#### Task item:
Set down every line of the data, unchanged and complete.

BEGIN Records

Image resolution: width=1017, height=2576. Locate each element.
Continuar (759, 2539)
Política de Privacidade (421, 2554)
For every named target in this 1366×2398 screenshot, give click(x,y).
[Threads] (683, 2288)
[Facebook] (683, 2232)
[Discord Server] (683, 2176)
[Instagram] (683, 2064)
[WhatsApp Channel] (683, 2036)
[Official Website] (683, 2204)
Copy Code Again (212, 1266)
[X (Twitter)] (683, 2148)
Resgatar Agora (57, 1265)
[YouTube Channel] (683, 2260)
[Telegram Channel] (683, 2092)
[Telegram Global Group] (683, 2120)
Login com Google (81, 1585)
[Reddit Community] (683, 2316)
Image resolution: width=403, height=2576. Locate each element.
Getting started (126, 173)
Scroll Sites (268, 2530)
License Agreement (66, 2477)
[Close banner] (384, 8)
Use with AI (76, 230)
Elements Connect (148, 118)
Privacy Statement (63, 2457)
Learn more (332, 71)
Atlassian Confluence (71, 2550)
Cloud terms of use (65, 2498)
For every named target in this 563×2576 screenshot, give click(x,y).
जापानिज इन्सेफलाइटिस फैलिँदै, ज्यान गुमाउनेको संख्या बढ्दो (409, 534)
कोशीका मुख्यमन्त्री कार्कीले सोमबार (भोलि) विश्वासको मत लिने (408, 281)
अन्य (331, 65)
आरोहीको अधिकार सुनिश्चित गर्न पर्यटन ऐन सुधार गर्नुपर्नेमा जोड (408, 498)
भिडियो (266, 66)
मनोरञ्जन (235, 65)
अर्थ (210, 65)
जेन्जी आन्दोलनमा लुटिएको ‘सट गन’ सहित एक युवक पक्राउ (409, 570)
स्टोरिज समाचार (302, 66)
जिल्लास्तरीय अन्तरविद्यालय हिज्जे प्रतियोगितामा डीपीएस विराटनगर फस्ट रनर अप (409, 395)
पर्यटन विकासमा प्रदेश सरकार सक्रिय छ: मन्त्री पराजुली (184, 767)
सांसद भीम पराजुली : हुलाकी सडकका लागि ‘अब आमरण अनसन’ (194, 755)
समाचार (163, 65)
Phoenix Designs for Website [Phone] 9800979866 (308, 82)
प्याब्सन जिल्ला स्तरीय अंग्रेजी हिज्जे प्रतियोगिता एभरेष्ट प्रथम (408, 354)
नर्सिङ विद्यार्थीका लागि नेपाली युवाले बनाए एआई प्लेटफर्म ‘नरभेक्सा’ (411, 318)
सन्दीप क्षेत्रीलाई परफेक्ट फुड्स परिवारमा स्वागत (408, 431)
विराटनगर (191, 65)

END Records

#### Answer:
Image resolution: width=1017, height=2576. Locate each element.
Continuar (759, 2539)
Política de Privacidade (421, 2554)
For every named target in this 1366×2398 screenshot, give click(x,y).
[Threads] (683, 2288)
[Facebook] (683, 2232)
[Discord Server] (683, 2176)
[Instagram] (683, 2064)
[WhatsApp Channel] (683, 2036)
[Official Website] (683, 2204)
Copy Code Again (212, 1266)
[X (Twitter)] (683, 2148)
Resgatar Agora (57, 1265)
[YouTube Channel] (683, 2260)
[Telegram Channel] (683, 2092)
[Telegram Global Group] (683, 2120)
Login com Google (81, 1585)
[Reddit Community] (683, 2316)
Image resolution: width=403, height=2576. Locate each element.
Getting started (126, 173)
Scroll Sites (268, 2530)
License Agreement (66, 2477)
[Close banner] (384, 8)
Use with AI (76, 230)
Elements Connect (148, 118)
Privacy Statement (63, 2457)
Learn more (332, 71)
Atlassian Confluence (71, 2550)
Cloud terms of use (65, 2498)
For every named target in this 563×2576 screenshot, give click(x,y).
जापानिज इन्सेफलाइटिस फैलिँदै, ज्यान गुमाउनेको संख्या बढ्दो (409, 534)
कोशीका मुख्यमन्त्री कार्कीले सोमबार (भोलि) विश्वासको मत लिने (408, 281)
अन्य (331, 65)
आरोहीको अधिकार सुनिश्चित गर्न पर्यटन ऐन सुधार गर्नुपर्नेमा जोड (408, 498)
भिडियो (266, 66)
मनोरञ्जन (235, 65)
अर्थ (210, 65)
जेन्जी आन्दोलनमा लुटिएको ‘सट गन’ सहित एक युवक पक्राउ (409, 570)
स्टोरिज समाचार (302, 66)
जिल्लास्तरीय अन्तरविद्यालय हिज्जे प्रतियोगितामा डीपीएस विराटनगर फस्ट रनर अप (409, 395)
पर्यटन विकासमा प्रदेश सरकार सक्रिय छ: मन्त्री पराजुली (184, 767)
सांसद भीम पराजुली : हुलाकी सडकका लागि ‘अब आमरण अनसन’ (194, 755)
समाचार (163, 65)
Phoenix Designs for Website [Phone] 9800979866 (308, 82)
प्याब्सन जिल्ला स्तरीय अंग्रेजी हिज्जे प्रतियोगिता एभरेष्ट प्रथम (408, 354)
नर्सिङ विद्यार्थीका लागि नेपाली युवाले बनाए एआई प्लेटफर्म ‘नरभेक्सा’ (411, 318)
सन्दीप क्षेत्रीलाई परफेक्ट फुड्स परिवारमा स्वागत (408, 431)
विराटनगर (191, 65)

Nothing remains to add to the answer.